## TEXTE SOURCE
Dans son numéro n° 5958 daté du 12 janvier, « Le Moniteur » consacre un dossier à la place octroyée aux femmes dans l’espace public (lecture réservée aux abonnés). Alors que certaines collectivités commencent à prendre en considération la question du genre dans leur stratégie d’aménagement, les concepteurs, urbanistes ou paysagistes, mettent en garde contre une approche différenciée des populations qui aboutirait à créer des barrières entre elles. Se pose donc la question de la création de lieux véritablement mixtes. « Le Moniteur » détaille les cas de Rouen, Lyon et Paris qui travaillent aujourd’hui à proposer des espaces qui sauront répondre aux attentes de leurs usagers et de leurs usagères.
Selon vous, les hommes et les femmes ne sont pas sur un pied d’égalité dans l’espace public. Comment en êtes-vous arrivées à cette conviction ?
Chris Blache et Pascale Lapalud : Il suffit de compter. C’est-à-dire de se poster à un endroit et de compter réellement, un à un, les hommes et les femmes qui s’y trouvent à un moment donné. Souvent les hommes sont majoritaires. Nous avons même été parfois désagréablement surprises comme ce jour où nous avons fait le test sur un site de Berlin que nous pensions mixte. Et nous y avons finalement dénombré un tiers de femmes pour deux tiers d’hommes. Il y a donc bien une hégémonie masculine sur l’espace public.
Et puis nous observons aussi les comportements : Qui fait quoi ? Pendant combien de temps ? Ainsi, un homme peut rester longuement installé sur un banc public alors qu’une femme ne le fera pas. Tout au plus fait-elle des « stop and go », le temps de se reposer un instant, de trouver quelque chose dans son sac. Le mobilier urbain apparaît ainsi comme tenu par la population masculine, de même que les hommes verrouillent des espaces comme les sorties de métro ou les entrées d’immeubles.
Dans la rue, les femmes semblent n’être légitimes que par les fonctions qu’elles assument comme les courses ou l’accompagnement des enfants. Quand on les regarde, elles sont toujours en train de tirer, de pousser ou de porter : des poussettes, des sacs, des enfants par la main… De ces observations nous sommes parvenues à la conclusion que les hommes occupent l’espace public et les femmes s’y occupent.
Cela s’est-il toujours passé comme cela ?
C. B. et P. L. : L’espace égalitaire, ou pensé comme tel, n’a en réalité jamais existé dans l’histoire. Remontons à la ville antique : le forum était le lieu où se réunissaient ceux qui avaient qualité de citoyens, à savoir les hommes. Tout s’est vraiment cristallisé au XIXe siècle, à l’avènement de la bourgeoisie et de la ville capitaliste. Les rôles sociaux ont alors été fixés : l’homme était l’aventurier, le financier, celui qui était aux affaires. La ville haussmannienne, belle, propre et sûre, incarnait ses valeurs et l’espace public était son lieu. D’ailleurs, parmi les premiers mobiliers urbains qui sont alors apparus, il y avait l’éclairage, les bancs publics… et les pissotières, qui ne servent qu’aux hommes. Les femmes étaient, elles, cantonnées à la sphère privée et ne déambulaient sur les boulevards qu’au bras de leur mari. Une femme seule dans l’espace public était, par définition, une femme publique, une prostituée.

[Données pour localiser des cibles visibles]
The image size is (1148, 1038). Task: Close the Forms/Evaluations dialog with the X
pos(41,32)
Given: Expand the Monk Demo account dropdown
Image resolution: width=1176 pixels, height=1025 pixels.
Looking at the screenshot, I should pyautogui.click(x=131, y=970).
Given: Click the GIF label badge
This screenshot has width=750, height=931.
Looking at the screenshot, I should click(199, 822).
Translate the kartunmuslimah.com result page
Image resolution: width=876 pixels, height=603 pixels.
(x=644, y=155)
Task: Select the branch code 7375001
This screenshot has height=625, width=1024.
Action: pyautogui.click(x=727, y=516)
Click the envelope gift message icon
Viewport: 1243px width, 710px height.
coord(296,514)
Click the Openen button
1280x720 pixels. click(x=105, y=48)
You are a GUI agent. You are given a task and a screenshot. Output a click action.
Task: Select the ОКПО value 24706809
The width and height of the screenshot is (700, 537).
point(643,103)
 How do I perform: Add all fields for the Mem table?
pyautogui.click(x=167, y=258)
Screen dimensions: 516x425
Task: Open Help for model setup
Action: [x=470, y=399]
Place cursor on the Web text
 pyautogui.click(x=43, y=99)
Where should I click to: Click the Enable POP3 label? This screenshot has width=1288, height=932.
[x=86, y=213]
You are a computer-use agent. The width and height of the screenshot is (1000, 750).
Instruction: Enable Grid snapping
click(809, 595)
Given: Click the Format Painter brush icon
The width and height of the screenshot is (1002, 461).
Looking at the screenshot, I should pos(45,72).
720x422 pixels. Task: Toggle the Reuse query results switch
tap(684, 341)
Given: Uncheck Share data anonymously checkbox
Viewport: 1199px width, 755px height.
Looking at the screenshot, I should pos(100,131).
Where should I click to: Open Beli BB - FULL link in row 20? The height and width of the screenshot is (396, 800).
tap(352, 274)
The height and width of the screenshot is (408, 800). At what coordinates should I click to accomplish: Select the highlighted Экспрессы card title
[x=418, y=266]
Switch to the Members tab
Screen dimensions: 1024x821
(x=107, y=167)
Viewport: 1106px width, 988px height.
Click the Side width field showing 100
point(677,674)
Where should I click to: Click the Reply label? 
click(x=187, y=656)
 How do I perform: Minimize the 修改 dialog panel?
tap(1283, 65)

## CONSIGNE
Dans le texte sur les femmes dans l'espace public, quelle proportion de femmes a été comptée sur le site de Berlin ? Vous n'aurez pas besoin de ces lignes.

## CORRIGÉ
Un tiers de femmes, pour deux tiers d'hommes.